WHAT YOU WILL DO
Note each line in the data below that holds "agent", and copy it.

--- RECORD EXTRACTS ---

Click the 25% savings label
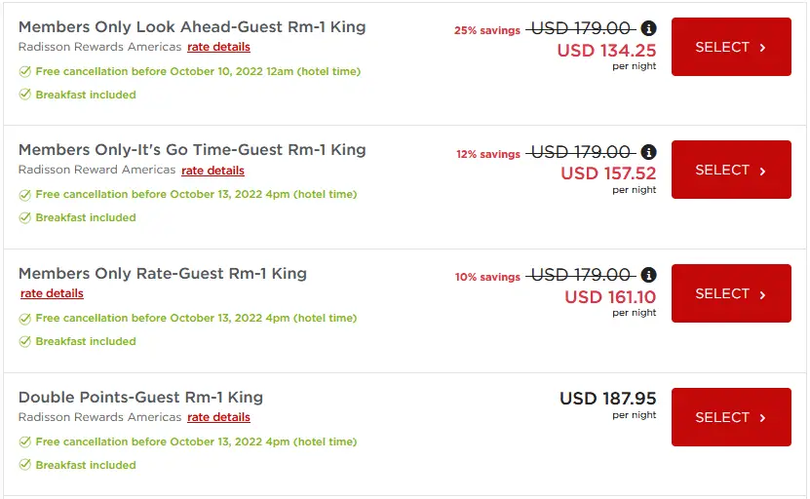Image resolution: width=810 pixels, height=499 pixels. [486, 30]

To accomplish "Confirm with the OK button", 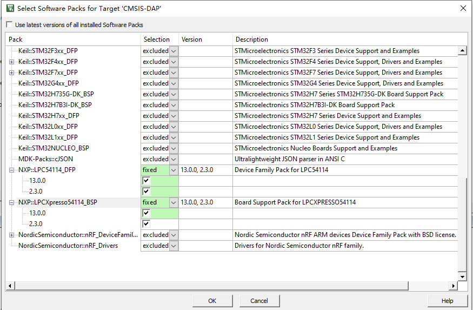I will (x=212, y=301).
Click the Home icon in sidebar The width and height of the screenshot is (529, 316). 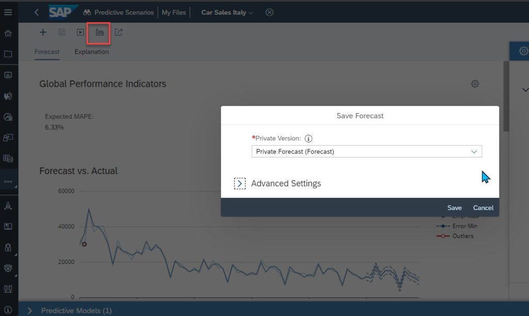tap(8, 34)
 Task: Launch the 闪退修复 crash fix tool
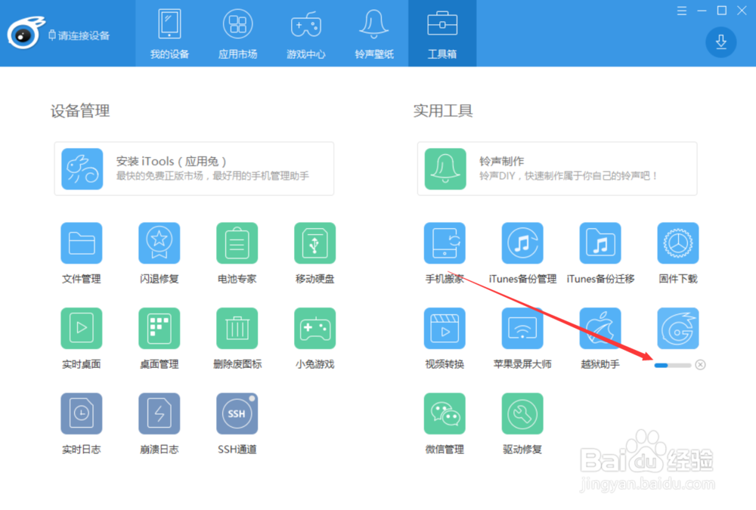click(x=159, y=243)
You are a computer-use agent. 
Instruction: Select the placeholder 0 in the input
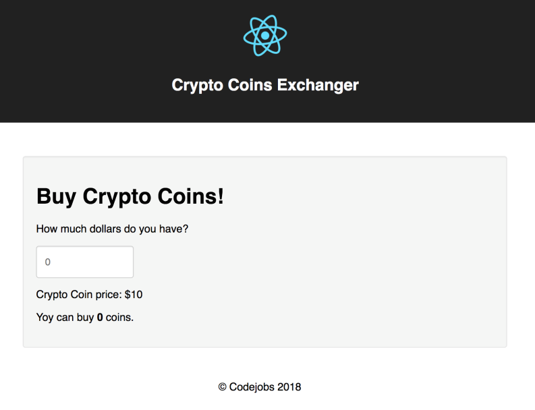point(48,262)
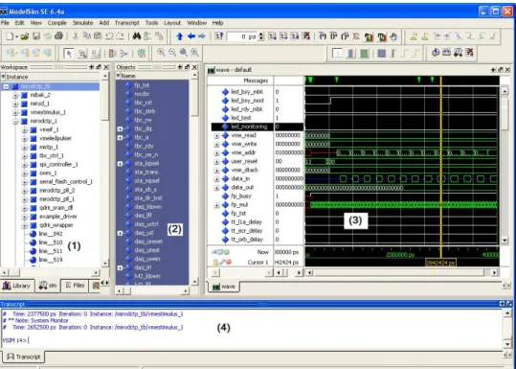Viewport: 516px width, 369px height.
Task: Select the led_monitoring signal row
Action: click(x=258, y=127)
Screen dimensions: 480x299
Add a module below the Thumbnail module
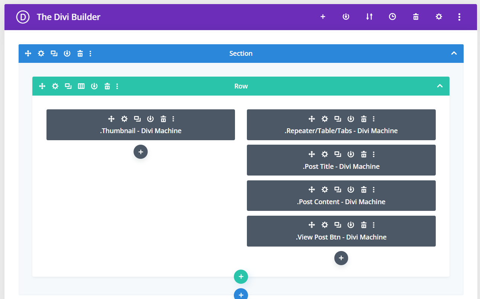[x=141, y=152]
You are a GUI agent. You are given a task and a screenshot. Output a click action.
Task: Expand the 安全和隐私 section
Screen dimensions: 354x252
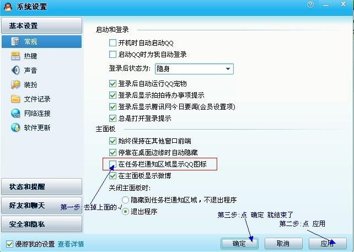41,224
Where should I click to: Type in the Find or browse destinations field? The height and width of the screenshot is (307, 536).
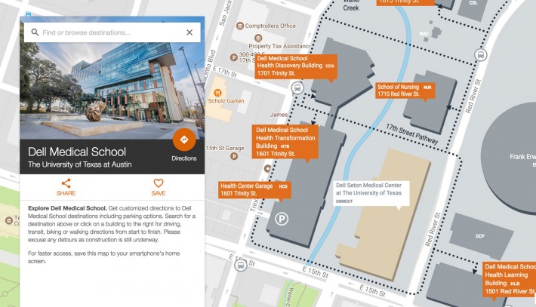tap(109, 32)
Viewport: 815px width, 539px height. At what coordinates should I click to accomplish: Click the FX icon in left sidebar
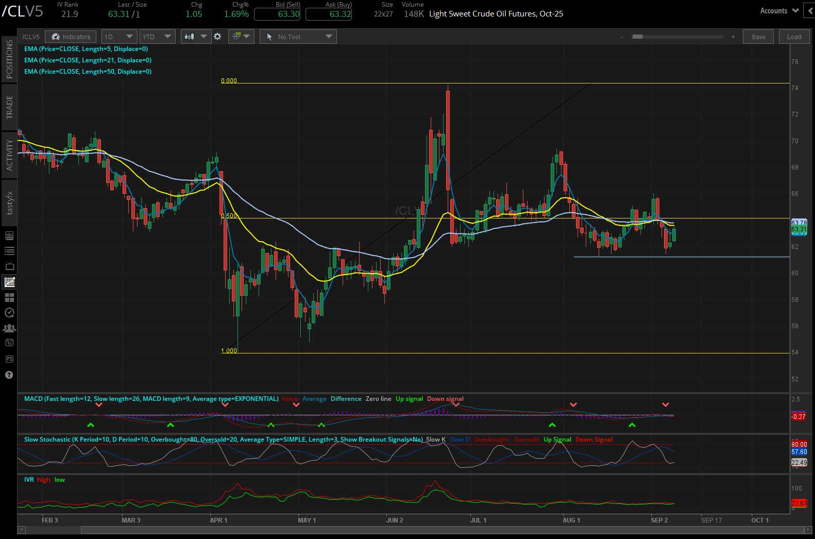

---

RESULT OF THIS EXERCISE
You are a computer-use agent. 
You are a GUI agent. You are given a task and a screenshot. Output a click action.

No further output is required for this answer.